# Steam Updated nicht!



## Lukas223 (14. Dezember 2011)

Mein Kollege hat sich vor etwa einer Woche einen neuen Pc gekauft (chrismas pc von Alternate). Der Pc ist super und läuft spitze. ABER als er Steam installiert hatte, suchte Steam nach neuen Updates (was ja ganz normal ist). Nun Das Fenster mit der Update-Suche wurde angezeigt, aber es tat sich gar nichts. Erst nach etwa 5 min kam die Meldung, das Steam keine Verbindung mit dem internet herstellen konnte. Ausführlich: Steam.exe (main exception): To run Steam, you must first connect to the internet.

Bitte um Lösung!


----------



## turbosnake (14. Dezember 2011)

Wennes heute war das hier:http://extreme.pcgameshardware.de/steam/192204-steam-ausfall.html!


----------



## Lukas223 (15. Dezember 2011)

nein das geht schon seit er den computer hat nicht. (vor ca. 1 woche)


----------



## Festplatte (5. Januar 2012)

Entweder Steam neuinstallieren oder mal die "clientregistry.blob"-Datei im Steam-Ordner löschen!


----------

Aufgabenstellung A:
Nach wie langer Zeit meldete Steam laut der Forendiskussion zu Steam, dass keine Verbindung mit dem Internet hergestellt werden konnte?
Aufgabenstellung B:
Gib aus der Forendiskussion zu Steam den Abschnitt von „Wennes heute war“ bis einschließlich „ca. 1 woche)“ unverändert aus.

Datensätze:
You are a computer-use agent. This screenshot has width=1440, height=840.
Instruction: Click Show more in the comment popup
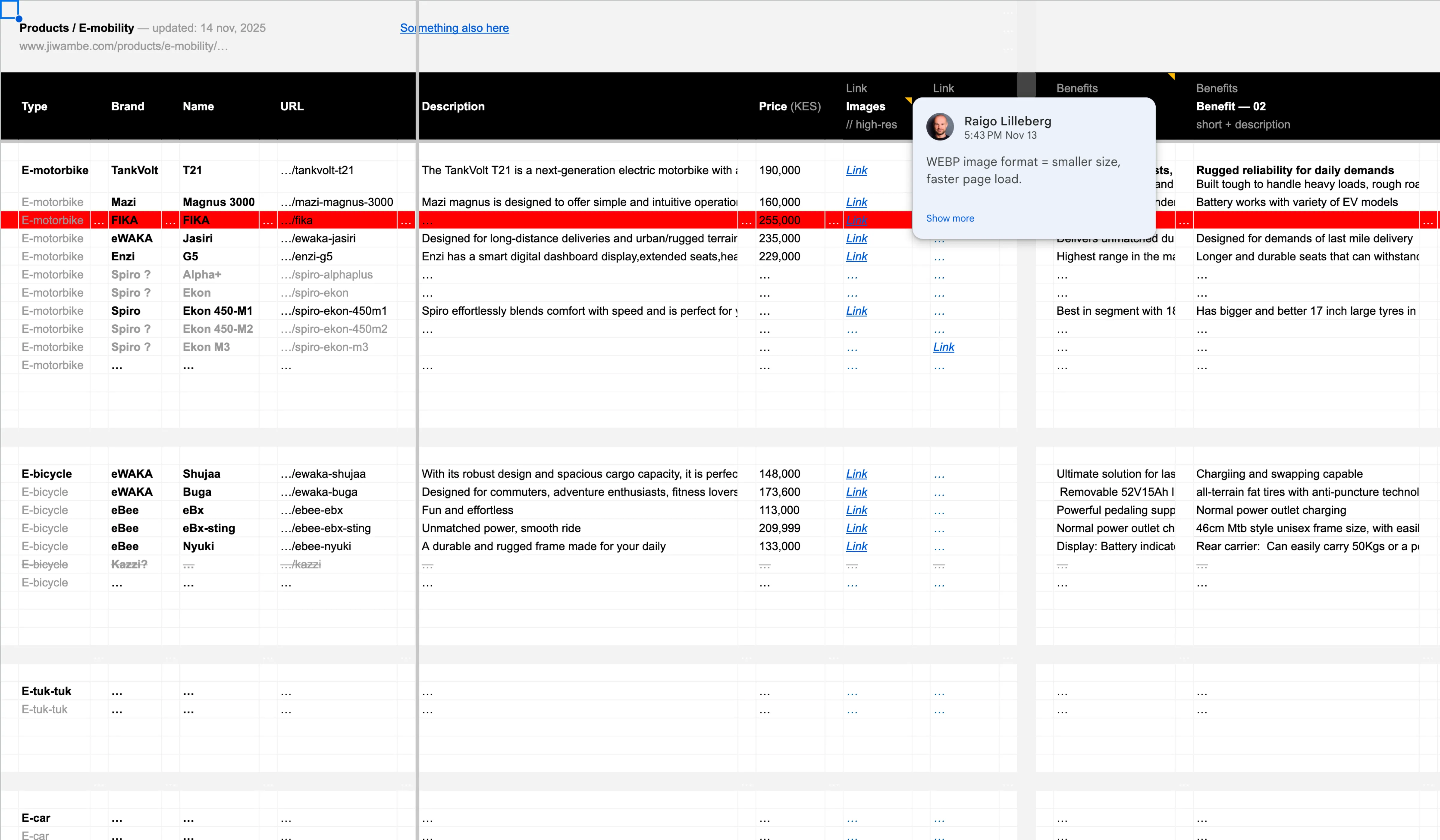click(950, 218)
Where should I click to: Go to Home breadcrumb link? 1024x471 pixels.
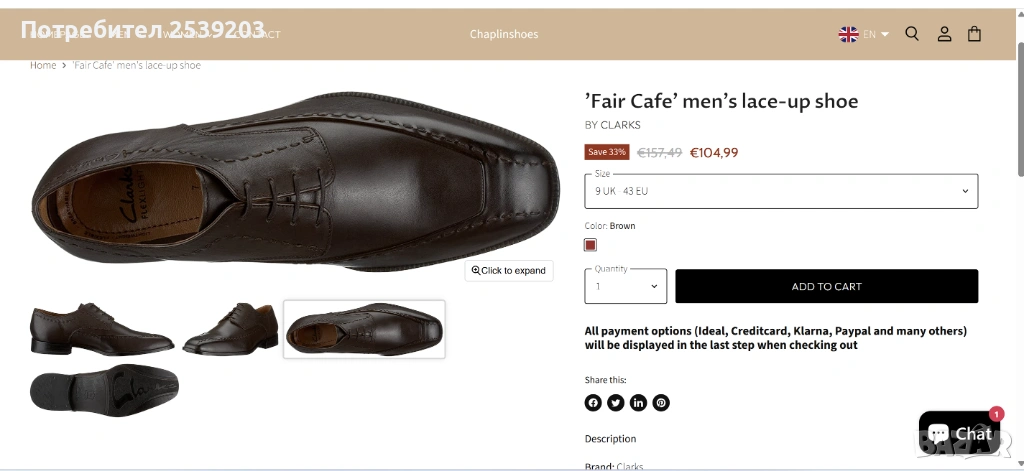43,65
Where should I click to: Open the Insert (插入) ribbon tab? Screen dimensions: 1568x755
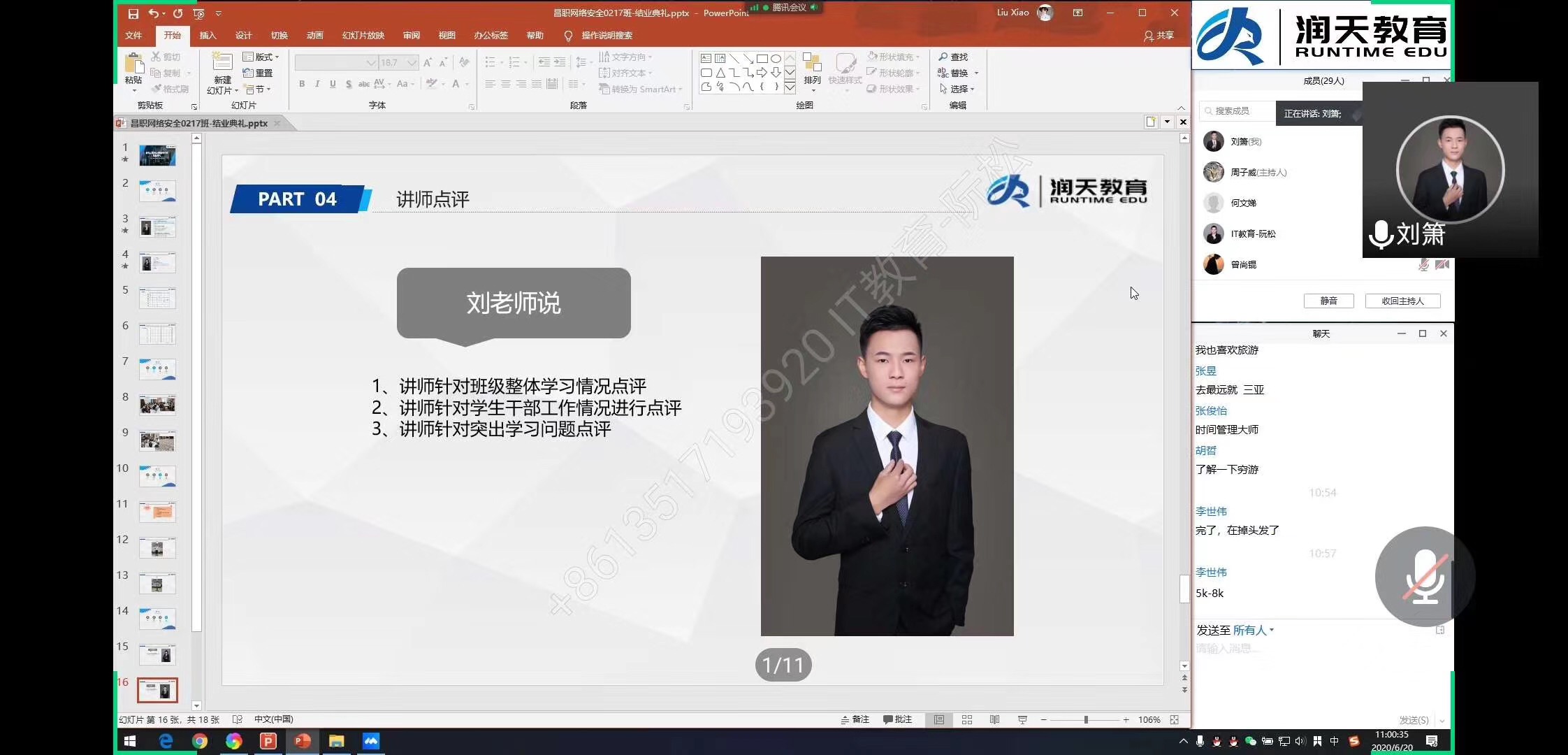[x=208, y=36]
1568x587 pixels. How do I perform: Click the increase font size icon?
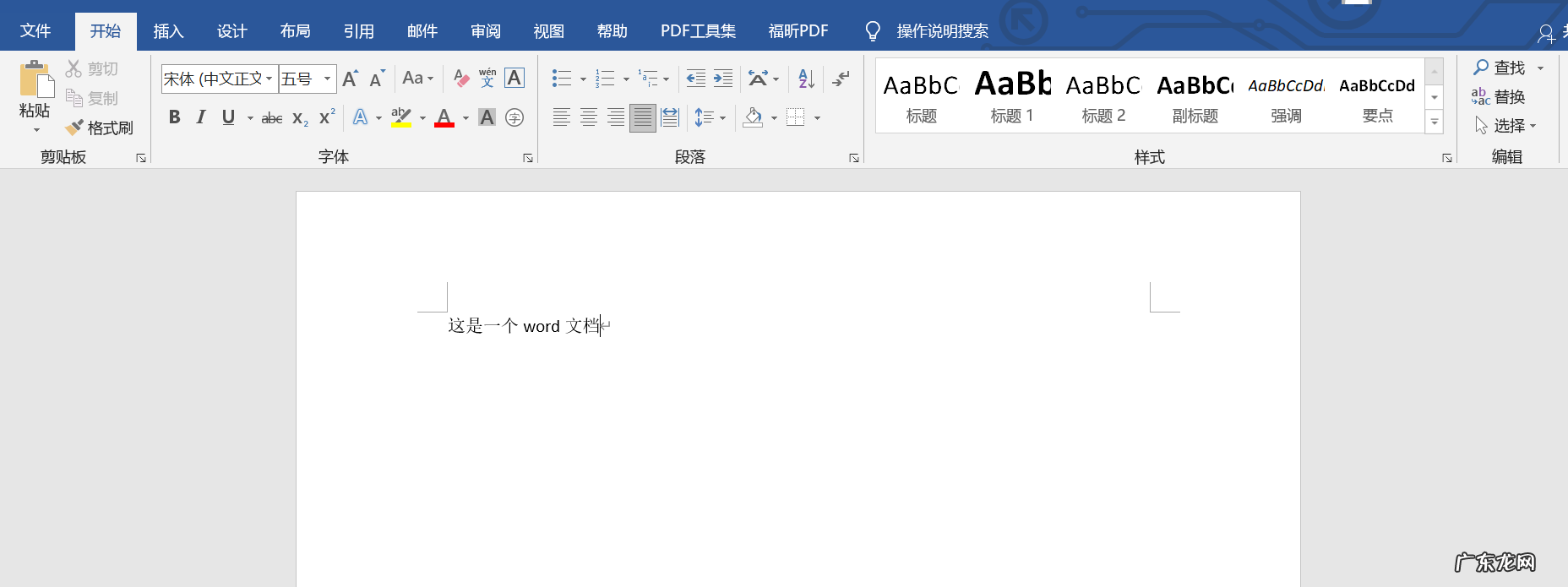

Richtige Antwort A:
Nach etwa 5 Minuten.

Richtige Antwort B:
Wennes heute war das hier:http://extreme.pcgameshardware.de/steam/192204-steam-ausfall.html!


----------



## Lukas223 (15. Dezember 2011)

nein das geht schon seit er den computer hat nicht. (vor ca. 1 woche)